**Set problem:** Format the items below as a numbered list, leaving out any blank lines.

**Material to process:**
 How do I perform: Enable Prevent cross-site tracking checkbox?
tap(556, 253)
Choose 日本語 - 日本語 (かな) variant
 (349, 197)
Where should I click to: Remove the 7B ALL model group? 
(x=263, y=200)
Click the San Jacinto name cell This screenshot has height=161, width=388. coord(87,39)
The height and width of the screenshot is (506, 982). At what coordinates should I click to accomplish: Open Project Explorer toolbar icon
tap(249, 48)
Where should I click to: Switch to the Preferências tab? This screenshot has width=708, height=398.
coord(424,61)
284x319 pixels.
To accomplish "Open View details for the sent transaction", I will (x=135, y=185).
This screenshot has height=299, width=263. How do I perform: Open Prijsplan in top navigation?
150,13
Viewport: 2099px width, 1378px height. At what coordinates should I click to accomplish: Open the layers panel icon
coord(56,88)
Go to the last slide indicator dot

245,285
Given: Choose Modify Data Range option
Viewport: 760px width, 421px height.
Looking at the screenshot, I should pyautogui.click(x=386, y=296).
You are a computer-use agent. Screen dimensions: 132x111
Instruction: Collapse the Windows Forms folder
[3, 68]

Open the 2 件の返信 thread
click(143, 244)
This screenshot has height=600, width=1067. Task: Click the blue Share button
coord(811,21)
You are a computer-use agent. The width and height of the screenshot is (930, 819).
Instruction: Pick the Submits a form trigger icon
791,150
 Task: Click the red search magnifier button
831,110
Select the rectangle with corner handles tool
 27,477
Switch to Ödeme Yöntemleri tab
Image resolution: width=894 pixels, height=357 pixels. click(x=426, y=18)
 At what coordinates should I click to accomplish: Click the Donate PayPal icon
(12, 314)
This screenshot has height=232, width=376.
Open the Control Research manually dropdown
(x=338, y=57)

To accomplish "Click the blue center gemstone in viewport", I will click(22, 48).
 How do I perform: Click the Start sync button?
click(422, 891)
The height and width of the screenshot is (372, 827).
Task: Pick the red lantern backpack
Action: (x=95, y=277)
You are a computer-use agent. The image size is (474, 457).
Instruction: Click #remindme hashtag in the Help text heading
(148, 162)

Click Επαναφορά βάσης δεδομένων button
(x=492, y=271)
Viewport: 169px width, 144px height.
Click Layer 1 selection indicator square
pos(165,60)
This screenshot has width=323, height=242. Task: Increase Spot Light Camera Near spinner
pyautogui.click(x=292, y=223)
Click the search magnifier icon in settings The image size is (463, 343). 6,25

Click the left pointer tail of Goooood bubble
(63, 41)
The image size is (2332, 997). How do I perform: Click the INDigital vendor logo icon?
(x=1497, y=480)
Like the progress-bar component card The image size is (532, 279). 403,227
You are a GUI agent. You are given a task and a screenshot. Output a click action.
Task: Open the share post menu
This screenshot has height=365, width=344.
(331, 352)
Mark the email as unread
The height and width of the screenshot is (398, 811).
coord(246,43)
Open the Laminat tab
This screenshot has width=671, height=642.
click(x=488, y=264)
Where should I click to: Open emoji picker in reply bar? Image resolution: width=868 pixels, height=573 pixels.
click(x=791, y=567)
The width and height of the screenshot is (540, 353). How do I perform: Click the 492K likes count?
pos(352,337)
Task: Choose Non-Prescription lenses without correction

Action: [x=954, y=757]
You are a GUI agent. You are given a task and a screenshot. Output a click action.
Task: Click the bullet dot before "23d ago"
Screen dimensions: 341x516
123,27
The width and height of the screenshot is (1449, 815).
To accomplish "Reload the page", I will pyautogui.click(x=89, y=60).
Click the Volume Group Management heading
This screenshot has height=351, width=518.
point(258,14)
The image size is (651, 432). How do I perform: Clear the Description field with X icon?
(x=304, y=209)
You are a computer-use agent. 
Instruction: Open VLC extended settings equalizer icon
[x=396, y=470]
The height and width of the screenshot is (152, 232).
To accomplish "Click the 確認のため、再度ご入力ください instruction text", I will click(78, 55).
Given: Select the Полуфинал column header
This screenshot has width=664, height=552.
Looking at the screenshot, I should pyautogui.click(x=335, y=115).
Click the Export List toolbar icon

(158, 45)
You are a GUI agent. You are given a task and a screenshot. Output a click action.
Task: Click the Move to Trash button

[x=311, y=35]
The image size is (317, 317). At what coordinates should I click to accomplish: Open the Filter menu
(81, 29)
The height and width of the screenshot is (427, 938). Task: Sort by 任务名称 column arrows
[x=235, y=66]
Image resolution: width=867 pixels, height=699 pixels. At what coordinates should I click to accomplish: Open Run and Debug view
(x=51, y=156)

**Final answer:**
1.  How do I perform: Enable Prevent cross-site tracking checkbox?
2. tap(556, 253)
3. Choose 日本語 - 日本語 (かな) variant
4.  (349, 197)
5. Where should I click to: Remove the 7B ALL model group? 
6. (x=263, y=200)
7. Click the San Jacinto name cell This screenshot has height=161, width=388. coord(87,39)
8. The height and width of the screenshot is (506, 982). At what coordinates should I click to accomplish: Open Project Explorer toolbar icon
9. tap(249, 48)
10. Where should I click to: Switch to the Preferências tab? This screenshot has width=708, height=398.
11. coord(424,61)
12. 284x319 pixels.
13. To accomplish "Open View details for the sent transaction", I will (x=135, y=185).
14. This screenshot has height=299, width=263. How do I perform: Open Prijsplan in top navigation?
15. 150,13
16. Viewport: 2099px width, 1378px height. At what coordinates should I click to accomplish: Open the layers panel icon
17. coord(56,88)
18. Go to the last slide indicator dot
19. 245,285
20. Given: Choose Modify Data Range option
21. Viewport: 760px width, 421px height.
22. Looking at the screenshot, I should pyautogui.click(x=386, y=296).
23. You are a computer-use agent. Screen dimensions: 132x111
24. Instruction: Collapse the Windows Forms folder
25. [3, 68]
26. Open the 2 件の返信 thread
27. click(143, 244)
28. This screenshot has height=600, width=1067. Task: Click the blue Share button
29. coord(811,21)
30. You are a computer-use agent. The width and height of the screenshot is (930, 819).
31. Instruction: Pick the Submits a form trigger icon
32. 791,150
33.  Task: Click the red search magnifier button
34. 831,110
35. Select the rectangle with corner handles tool
36.  27,477
37. Switch to Ödeme Yöntemleri tab
38. Image resolution: width=894 pixels, height=357 pixels. click(x=426, y=18)
39.  At what coordinates should I click to accomplish: Click the Donate PayPal icon
40. (12, 314)
41. This screenshot has height=232, width=376.
42. Open the Control Research manually dropdown
43. (x=338, y=57)
44. To accomplish "Click the blue center gemstone in viewport", I will click(22, 48).
45.  How do I perform: Click the Start sync button?
46. click(422, 891)
47. The height and width of the screenshot is (372, 827).
48. Task: Pick the red lantern backpack
49. Action: (x=95, y=277)
50. You are a computer-use agent. The image size is (474, 457).
51. Instruction: Click #remindme hashtag in the Help text heading
52. (148, 162)
53. Click Επαναφορά βάσης δεδομένων button
54. (x=492, y=271)
55. Viewport: 169px width, 144px height.
56. Click Layer 1 selection indicator square
57. pos(165,60)
58. This screenshot has width=323, height=242. Task: Increase Spot Light Camera Near spinner
59. pyautogui.click(x=292, y=223)
60. Click the search magnifier icon in settings The image size is (463, 343). 6,25
61. Click the left pointer tail of Goooood bubble
62. (63, 41)
63. The image size is (2332, 997). How do I perform: Click the INDigital vendor logo icon?
64. (x=1497, y=480)
65. Like the progress-bar component card The image size is (532, 279). 403,227
66. You are a GUI agent. You are given a task and a screenshot. Output a click action.
67. Task: Open the share post menu
68. This screenshot has height=365, width=344.
69. (331, 352)
70. Mark the email as unread
71. The height and width of the screenshot is (398, 811).
72. coord(246,43)
73. Open the Laminat tab
74. This screenshot has width=671, height=642.
75. click(x=488, y=264)
76. Where should I click to: Open emoji picker in reply bar? Image resolution: width=868 pixels, height=573 pixels.
77. click(x=791, y=567)
78. The width and height of the screenshot is (540, 353). How do I perform: Click the 492K likes count?
79. pos(352,337)
80. Task: Choose Non-Prescription lenses without correction
81. Action: [x=954, y=757]
82. You are a GUI agent. You are given a task and a screenshot. Output a click action.
83. Task: Click the bullet dot before "23d ago"
84. Screen dimensions: 341x516
85. 123,27
86. The width and height of the screenshot is (1449, 815).
87. To accomplish "Reload the page", I will pyautogui.click(x=89, y=60).
88. Click the Volume Group Management heading
89. This screenshot has height=351, width=518.
90. point(258,14)
91. The image size is (651, 432). How do I perform: Clear the Description field with X icon?
92. (x=304, y=209)
93. You are a computer-use agent. 
94. Instruction: Open VLC extended settings equalizer icon
95. [x=396, y=470]
96. The height and width of the screenshot is (152, 232).
97. To accomplish "Click the 確認のため、再度ご入力ください instruction text", I will click(78, 55).
98. Given: Select the Полуфинал column header
99. This screenshot has width=664, height=552.
100. Looking at the screenshot, I should pyautogui.click(x=335, y=115).
101. Click the Export List toolbar icon
102. (158, 45)
103. You are a GUI agent. You are given a task and a screenshot. Output a click action.
104. Task: Click the Move to Trash button
105. [x=311, y=35]
106. The image size is (317, 317). At what coordinates should I click to accomplish: Open the Filter menu
107. (81, 29)
108. The height and width of the screenshot is (427, 938). Task: Sort by 任务名称 column arrows
109. [x=235, y=66]
110. Image resolution: width=867 pixels, height=699 pixels. At what coordinates should I click to accomplish: Open Run and Debug view
111. (x=51, y=156)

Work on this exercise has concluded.